Linear position measurements with minimum error-disturbance in each minimum uncertainty state
Kazuya Okamura

TL;DR
This paper constructs linear position measurements that achieve minimum error-disturbance bounds in minimum uncertainty states, providing explicit solutions and analyzing their properties within the framework of the Branciard-Ozawa error-disturbance relation.
Contribution
It introduces a necessary and sufficient condition for linear position measurements to attain the minimum error-disturbance bound in minimum uncertainty states and provides explicit measurement models.
Findings
Explicit linear measurements achieving the lower bound in minimum uncertainty states
Derived probability distributions and post-measurement states
Established conditions for optimal measurement performance
Abstract
In quantum theory, measuring process is an important physical process; it is a quantum description of the interaction between the system of interest and the measuring device.
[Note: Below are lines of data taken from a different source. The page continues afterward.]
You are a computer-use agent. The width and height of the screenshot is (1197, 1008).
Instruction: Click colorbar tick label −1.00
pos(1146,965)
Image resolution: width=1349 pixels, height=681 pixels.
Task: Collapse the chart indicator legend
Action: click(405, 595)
Error and disturbance are used to quantitatively check the performance of the measurement, and are defined by using measuring process. Uncertainty relations are a general term for relations that provide constraints on them, and actively studied. However, the true error-disturbance bound for position measurements is not known yet. Here we concretely construct linear position measurements with minimum error-disturbance in each minimum uncertainty state. We focus on an error-disturbance relation (EDR), called the Branciard-Ozawa EDR, for position measurements. It is based on a quantum root-mean-square (q-rms) error and a q-rms disturbance. We show the theorem that gives a necessary and sufficient condition for a…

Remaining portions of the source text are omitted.